Au lancement du Comp en juin 2020, la TVL de Compound était de 12,6 milliards de dollars, pour se situer à son apogée autour des 20 milliards de dollars jusqu’à début décembre 2021. Dans le même temps, le cours de la cryptomonnaie a explosé, de 90 dollars l’unité à un sommet de 830 dollars en mai 2021 avant de revenir à 270 dollars début décembre 2021. Actuellement, son prix se situe en dessous des 50 dollars et sa TVL est tombée à 3 milliards, alors que celle de ses concurrents Aave et MakerDAO se situe toujours autour des 10 milliards de dollars.
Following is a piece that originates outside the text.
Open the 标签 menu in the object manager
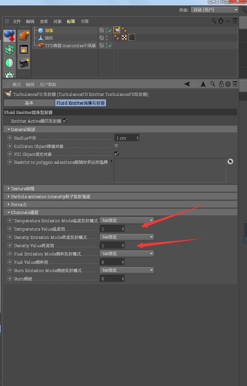The width and height of the screenshot is (247, 386). (x=71, y=22)
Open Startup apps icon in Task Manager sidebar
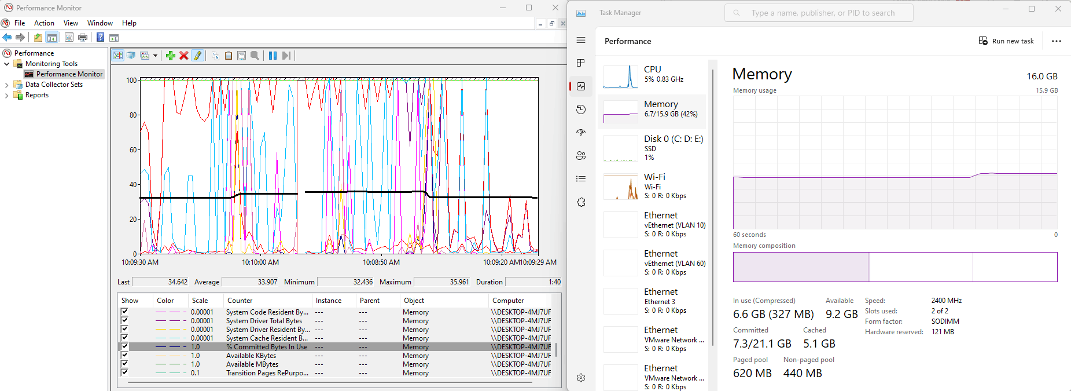This screenshot has height=391, width=1071. click(581, 133)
Ces deux protocoles se sont «imposés comme lieux sûrs de dépôts pour continuer à générer même des petits rendements», explique Alexis Masseron, PDG d’Atlendis, un protocole de DeFi.

Aave a d’ailleurs décidé de ne pas directement distribuer sa cryptomonnaie dans le cadre de son liquidity mining, mais plutôt une représentation de ce dernier. «A un moment donné, Compound a dû arrêter cette pratique, notamment parce qu’il perdait trop d’argent», analyse Paul Frambot. Celui-ci défend l’idée que l’incitation à participer à un protocole via la destruction de jetons auprès d’utilisateurs «ralentit le développement de l’écosystème sur le long terme».

Face à cette forte dépendance aux choix des emprunteurs, les protocoles de finance décentralisée doivent trouver d’autre sources de revenus faisant partie intégrante de leur fonctionnement comme la création de leur propre stablecoin décentralisé. Ou élargir leurs cas d’usages à d’autres fins que spéculatives.